Let $f_n$, $f \in L^2(0, 1)$ be such that $f_n$ converges to $f$ weakly in $L^2(0, 1)$. Let $g_n, g : (0, 1) \to \mathbb{R}$ be measurable functions such that $g_n$ converges to $g$ in measure and $\|g_n\|_{L^\infty} \leq M$ for every $n$. Prove that
a) $g\in L^\infty(0,1)$
b) $f_ng_n$ converges to $fg$ weakly in $L^2(0, 1)$.
My attempt: I think that point a) it's ok but i don't know how to finish point b).
a) Since $g_n$ converges to $g$ in measure for all $\varepsilon>0$ we have $$\lim_{n\to\infty} \mu(\{|g-g_n|<\varepsilon\})=1$$ We define $A^\varepsilon_n:=\{|g-g_n|<\varepsilon\}$ and $A^\varepsilon:=\bigcup_n A^\varepsilon_n$. By definition $A^\varepsilon_n \subset A^\varepsilon$ for every $n$, then $\mu(A^\varepsilon_n) \leq \mu(A^\varepsilon)$ and, taking the limit for $n\to +\infty$, we get $\mu(A^\varepsilon)=1$. Defined $$A:=\{\,x\in (0,1)\,|\,|g_n(x)|\leq M\,\},$$ it follows $\mu(A)=1$ (and so $\mu(A^\varepsilon \cap A)=1$).
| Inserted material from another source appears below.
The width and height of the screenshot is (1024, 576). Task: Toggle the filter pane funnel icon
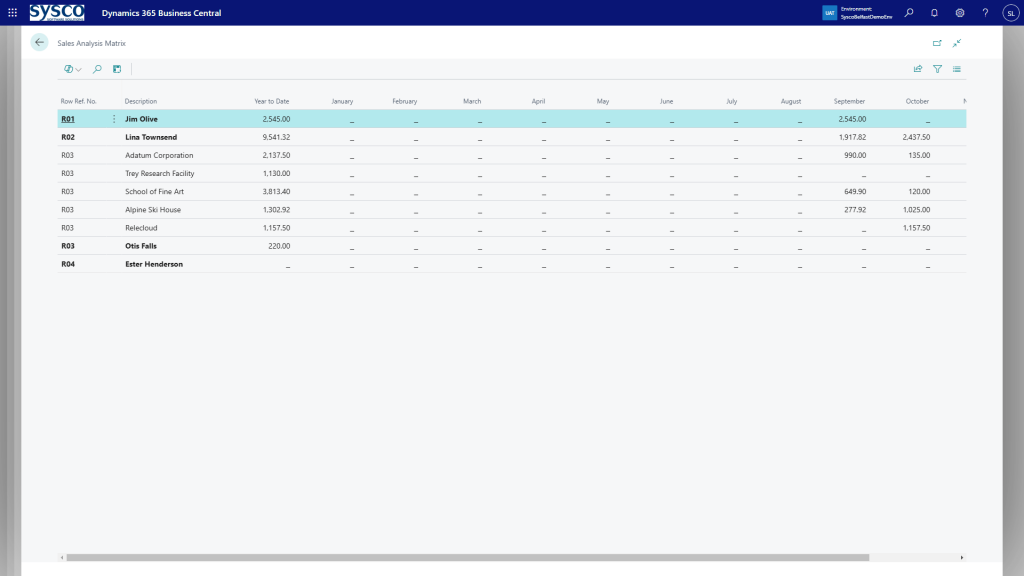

I claim that there exists $C>0$ such that $|g(x)|\leq C$ for every $x\in A^\varepsilon \cap A$. Indeed for every $x\in A^\varepsilon \cap A$, there exists $\overline n=\overline n_x$ s.t. $x\in A^\varepsilon_{\overline n_x}$ and so $$|g(x)|\leq |g(x)-g_{\overline n_x}(x)|+|g_{\overline n_x}(x)|< \varepsilon + M.$$ In conclusion, we have proved $|g(x)|< \varepsilon + M$ a.e., that is $||g||_{L^\infty}\leq M+\varepsilon.$
b) Let $h$ be an arbitrary function in $L^2$, then $$ \bigg|\int (f_n g_n - f g) h \, dx \bigg| \leq \bigg| \int (f_n g_n - f_n g)h \, dx\bigg| + \bigg|\int (f_ng - fg) h \, dx\bigg| =$$ $$= \bigg|\int f_n(g_n - g)h \, dx \bigg| + \bigg|\int (f_n - f)g h \, dx\bigg| $$ $$\leq (2M +\varepsilon)\bigg|\int f_n h \, dx \bigg| + \bigg|\int (f_n - f)g h \, dx\bigg| $$ And now ? The second integral goes to zero (since $gh\in L^2$ and $f_n \rightharpoonup f$), but what about the first one ? I know that convergence in measure implies other modes of convergence, but this only applies to subsequences.
Thanks in advance.